I’ve said many times that I don’t entirely blame the press for publicising ridiculous health and safety stories.

Most often, they are merely reporting when a convenient excuse has been trotted out by someone to avoid having to answer for an unpopular decision, or when someone has decided on a ridiculous interpretation of perfectly reasonable rules. The press coverage plays an important role in helping us to get these jobsworths and other would-be petty minded people to change their behaviour.

However, there are occasions where the press can play the ‘elf n safety’ card unnecessarily. One case in point was a story I saw reported last week in which a lady who went to hospital for tests was advised not to bring young children to the hospital with her.

The hospital has very good reasons for this advice – namely that the tests to be carried out required a long period of fasting beforehand – and in the hospital’s considerable experience this can lead to people fainting while the tests are being done as it concerns the withdrawal of blood.

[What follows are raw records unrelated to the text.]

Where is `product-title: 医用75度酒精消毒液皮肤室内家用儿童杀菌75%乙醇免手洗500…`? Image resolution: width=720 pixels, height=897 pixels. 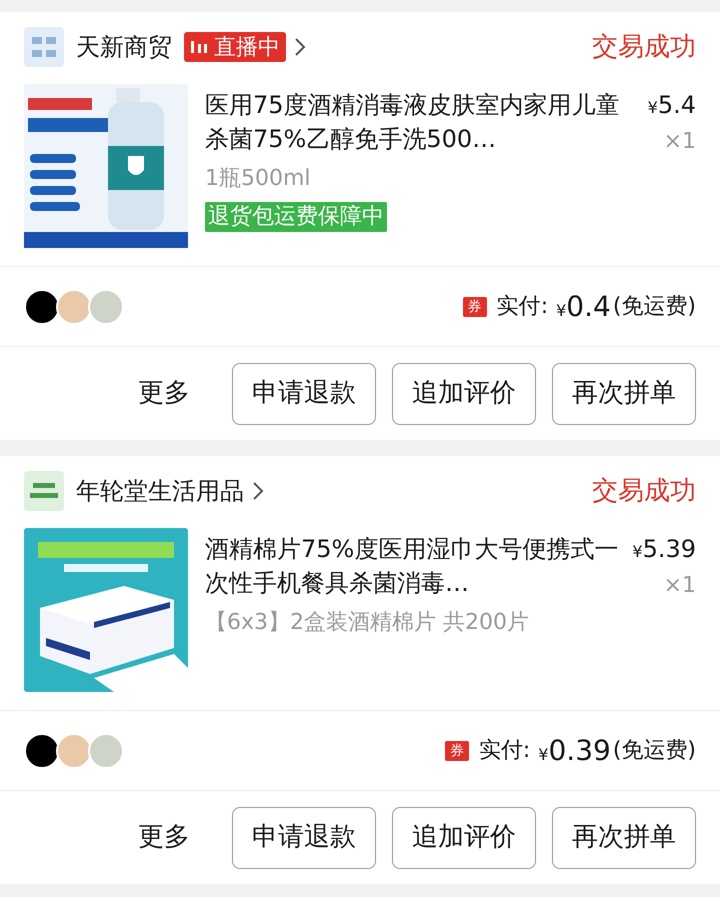 product-title: 医用75度酒精消毒液皮肤室内家用儿童杀菌75%乙醇免手洗500… is located at coordinates (415, 122).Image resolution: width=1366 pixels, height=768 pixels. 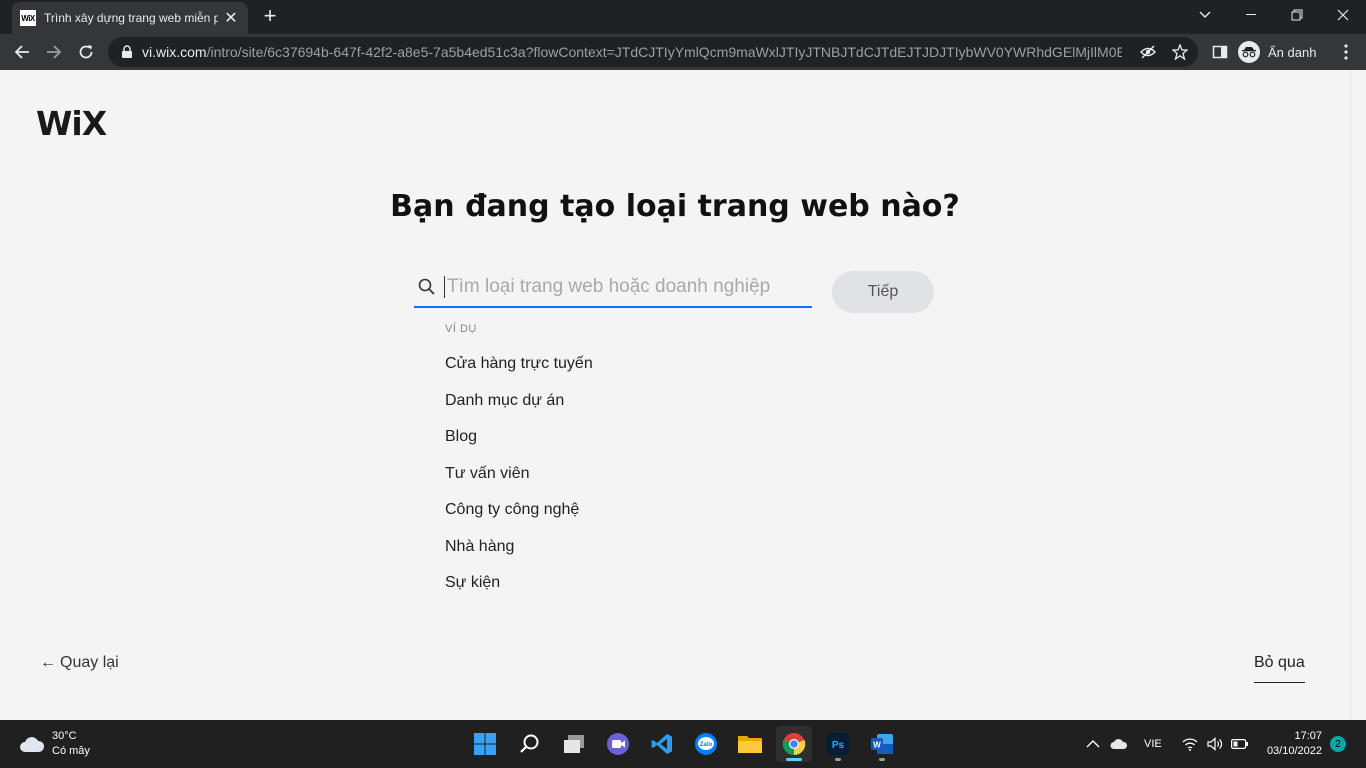 I want to click on start-button, so click(x=485, y=744).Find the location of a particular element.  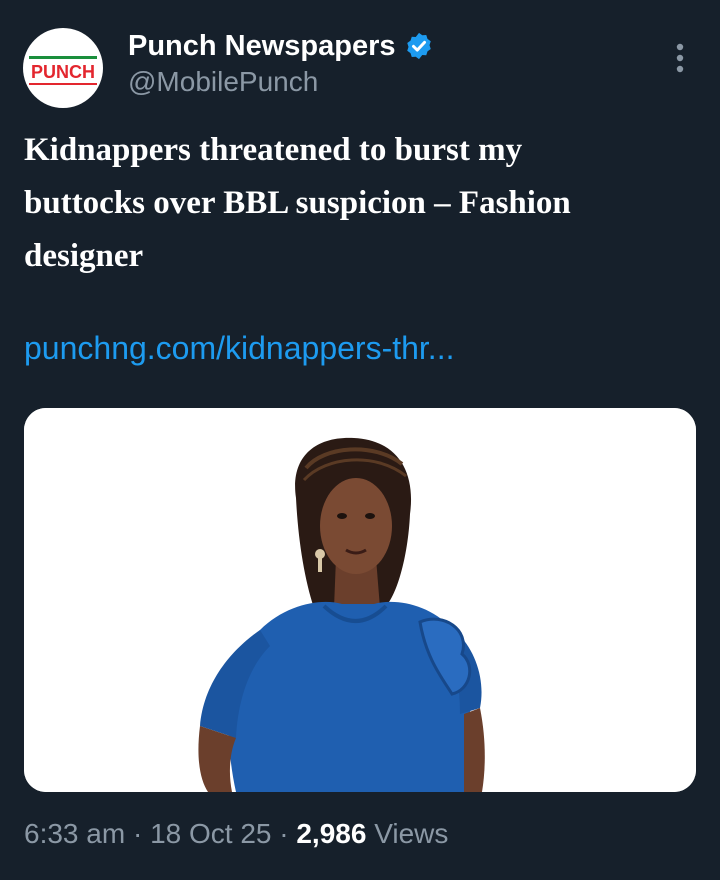

verified-badge-icon is located at coordinates (419, 46).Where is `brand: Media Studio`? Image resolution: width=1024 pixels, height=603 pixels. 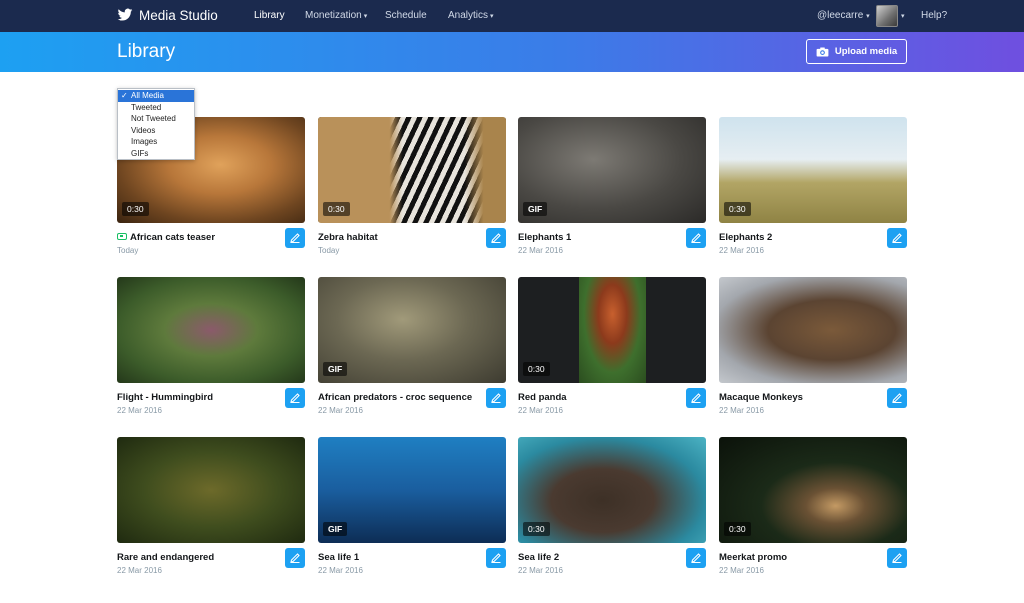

The tests also require the patient to sit still for two hours – extremely difficult to do if a small child is demanding attention. Most of us would recognise that the advice given by the hospital is sound. Seeing mum faint would be distressing for small children to witness, and even worse being in the arms of someone who faints, so it is surely much better – common sense in fact – to leave the kids at home with someone else.

One of the tabloids conspired to turn this into a story where the lady in question was banned from breastfeeding on the grounds of ‘elf n safety’.

In this case, never was the saying ‘why let the facts get in the way of a good story’ more appropriate.

Myth Busters is doing an outstanding job in exposing jobsworths who claim there are health and safety restrictions where there are none, and we really appreciate the role the media play in helping us to root out those silly cases. But let’s not inflate the problem by turning perfectly sensible practical advice into a mythical health and safety story.